En 1916, A. B. Macallum et les 8 autres membres du Conseil consultatif honoraire de recherches scientifiques et industrielles, ancêtre du CNRC, décident de construire une infrastructure scientifique et technique canadienne qui va satisfaire aux besoins urgents du pays en matière de science et de technologie. Il est d'abord urgent, en 1916, de coordonner les recherches canadiennes dans le contexte de la 1ère guerre mondiale. Toutefois, les membres du Conseil ont un objectif sous-jacent : préparer le pays aux exigences industrielles d'après-guerre.

Le CNRC a travaillé en collaboration avec de nombreux visionnaires scientifiques et techniques du Canada, et a servi de tremplin à la carrière de bon nombre d'entre eux. Ce sont des gens comme Sir Frederick Banting, qui était à la fois employé et membre du Conseil, Gerhard Herzberg, John Polanyi, Rudy Marcus et Bertram Brockhouse, tous lauréats du prix Nobel.

Après avoir reçu le mémo de Wilbert Smith le 1950-11-21, le DoT canadien ne tarde pas à suivre la recommandation de Smith : le 2 Décembre, le commandant C. P. Edwards, alors Délégué du Ministre des Transport aux Services de l'Air, met en place le projet Magnet. La section diffusion et mesure de la Division des Télécommunications reçoit l'ordre de mener à bien le projet avec toute l'assistance nécessaire de sources telles que le DRB et le CNRC.
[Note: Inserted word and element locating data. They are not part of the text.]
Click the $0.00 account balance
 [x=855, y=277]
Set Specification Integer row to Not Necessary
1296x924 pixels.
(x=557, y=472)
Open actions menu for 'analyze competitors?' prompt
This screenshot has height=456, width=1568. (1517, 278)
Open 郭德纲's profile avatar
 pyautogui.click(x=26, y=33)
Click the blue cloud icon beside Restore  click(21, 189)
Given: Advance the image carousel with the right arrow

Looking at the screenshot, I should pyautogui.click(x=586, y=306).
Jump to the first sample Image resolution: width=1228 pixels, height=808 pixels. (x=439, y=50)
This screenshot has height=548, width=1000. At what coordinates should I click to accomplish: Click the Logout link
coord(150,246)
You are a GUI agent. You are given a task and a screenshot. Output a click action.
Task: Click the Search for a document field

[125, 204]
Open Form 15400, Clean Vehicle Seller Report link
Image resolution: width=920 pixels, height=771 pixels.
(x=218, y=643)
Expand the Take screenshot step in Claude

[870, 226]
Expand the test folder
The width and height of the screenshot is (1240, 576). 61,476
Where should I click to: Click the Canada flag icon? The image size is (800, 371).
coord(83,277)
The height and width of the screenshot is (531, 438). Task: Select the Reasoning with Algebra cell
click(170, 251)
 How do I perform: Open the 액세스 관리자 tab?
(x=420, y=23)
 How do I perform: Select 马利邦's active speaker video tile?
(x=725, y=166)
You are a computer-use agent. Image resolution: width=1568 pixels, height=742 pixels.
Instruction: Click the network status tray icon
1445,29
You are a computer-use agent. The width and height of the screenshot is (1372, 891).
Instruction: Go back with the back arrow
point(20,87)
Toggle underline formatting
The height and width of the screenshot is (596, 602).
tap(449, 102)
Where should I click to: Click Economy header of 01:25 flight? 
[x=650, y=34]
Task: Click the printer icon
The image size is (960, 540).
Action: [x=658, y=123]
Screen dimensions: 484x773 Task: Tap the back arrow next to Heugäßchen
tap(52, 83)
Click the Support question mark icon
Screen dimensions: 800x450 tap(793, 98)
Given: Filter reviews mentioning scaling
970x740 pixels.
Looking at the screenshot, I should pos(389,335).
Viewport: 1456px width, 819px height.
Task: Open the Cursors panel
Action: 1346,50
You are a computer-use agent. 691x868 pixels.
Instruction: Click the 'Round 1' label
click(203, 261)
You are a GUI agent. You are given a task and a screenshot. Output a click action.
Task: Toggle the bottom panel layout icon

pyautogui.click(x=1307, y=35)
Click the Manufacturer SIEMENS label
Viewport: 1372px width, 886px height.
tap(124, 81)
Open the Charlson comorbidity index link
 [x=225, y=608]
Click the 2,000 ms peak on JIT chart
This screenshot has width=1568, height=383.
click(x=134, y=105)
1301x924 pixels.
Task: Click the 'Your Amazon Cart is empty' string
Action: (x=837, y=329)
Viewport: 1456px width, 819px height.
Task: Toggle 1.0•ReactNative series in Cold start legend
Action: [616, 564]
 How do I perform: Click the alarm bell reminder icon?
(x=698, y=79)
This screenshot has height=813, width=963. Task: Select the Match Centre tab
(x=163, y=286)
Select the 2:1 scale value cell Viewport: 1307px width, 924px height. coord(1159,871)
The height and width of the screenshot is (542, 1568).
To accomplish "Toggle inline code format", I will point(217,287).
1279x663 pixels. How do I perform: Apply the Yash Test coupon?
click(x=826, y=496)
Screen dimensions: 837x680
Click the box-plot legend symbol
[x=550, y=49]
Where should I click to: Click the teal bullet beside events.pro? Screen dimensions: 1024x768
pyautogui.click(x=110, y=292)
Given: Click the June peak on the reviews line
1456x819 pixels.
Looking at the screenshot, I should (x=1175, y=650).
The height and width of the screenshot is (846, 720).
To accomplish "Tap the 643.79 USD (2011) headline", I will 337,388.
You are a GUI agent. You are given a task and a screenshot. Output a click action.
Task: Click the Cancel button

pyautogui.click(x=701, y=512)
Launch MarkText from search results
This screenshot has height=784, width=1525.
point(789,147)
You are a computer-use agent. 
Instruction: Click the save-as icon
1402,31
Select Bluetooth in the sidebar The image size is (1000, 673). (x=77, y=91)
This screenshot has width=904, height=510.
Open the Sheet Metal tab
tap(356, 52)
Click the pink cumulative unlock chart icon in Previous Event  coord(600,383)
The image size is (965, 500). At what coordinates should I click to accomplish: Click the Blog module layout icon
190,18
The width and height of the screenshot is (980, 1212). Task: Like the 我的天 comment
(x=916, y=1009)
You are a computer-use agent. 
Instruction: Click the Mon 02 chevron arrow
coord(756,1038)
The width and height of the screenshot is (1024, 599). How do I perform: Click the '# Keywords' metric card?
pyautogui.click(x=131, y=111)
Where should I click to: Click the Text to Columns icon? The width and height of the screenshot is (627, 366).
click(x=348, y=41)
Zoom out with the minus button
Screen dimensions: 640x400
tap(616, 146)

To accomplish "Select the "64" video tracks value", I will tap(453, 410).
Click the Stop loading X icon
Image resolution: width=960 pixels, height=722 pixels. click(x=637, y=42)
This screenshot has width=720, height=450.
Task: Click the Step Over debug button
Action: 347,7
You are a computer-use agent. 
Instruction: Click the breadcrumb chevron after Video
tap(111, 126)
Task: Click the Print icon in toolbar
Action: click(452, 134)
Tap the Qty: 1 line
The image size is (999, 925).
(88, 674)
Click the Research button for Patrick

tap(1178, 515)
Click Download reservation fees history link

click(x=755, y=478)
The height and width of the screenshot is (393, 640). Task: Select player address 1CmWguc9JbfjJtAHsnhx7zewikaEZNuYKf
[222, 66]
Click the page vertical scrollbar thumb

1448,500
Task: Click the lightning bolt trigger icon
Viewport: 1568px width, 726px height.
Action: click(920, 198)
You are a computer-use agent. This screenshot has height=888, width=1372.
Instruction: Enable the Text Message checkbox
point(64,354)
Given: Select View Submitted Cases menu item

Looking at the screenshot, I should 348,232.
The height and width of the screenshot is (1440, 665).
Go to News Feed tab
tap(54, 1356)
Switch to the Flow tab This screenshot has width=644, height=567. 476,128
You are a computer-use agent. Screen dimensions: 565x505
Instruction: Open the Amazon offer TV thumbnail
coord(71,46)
Le docteur J. C. MacKenzie a été président du CNRC. En 1952, alors qu'il n'occupe plus cette fonction et est président du Comité Canadien de Contrôle de l'Energie Atomique, il déclare à propos des ovnis :

D'abord, la tentation était de dire que tout cela était un non sens, une série d'illusions optiques. Mais il y a eu tellement de rapports d'observateurs responsables que l'on ne peut pas ignorer. Cela semble difficile de croire que tous ces rapports sont causés par des illusions optiques.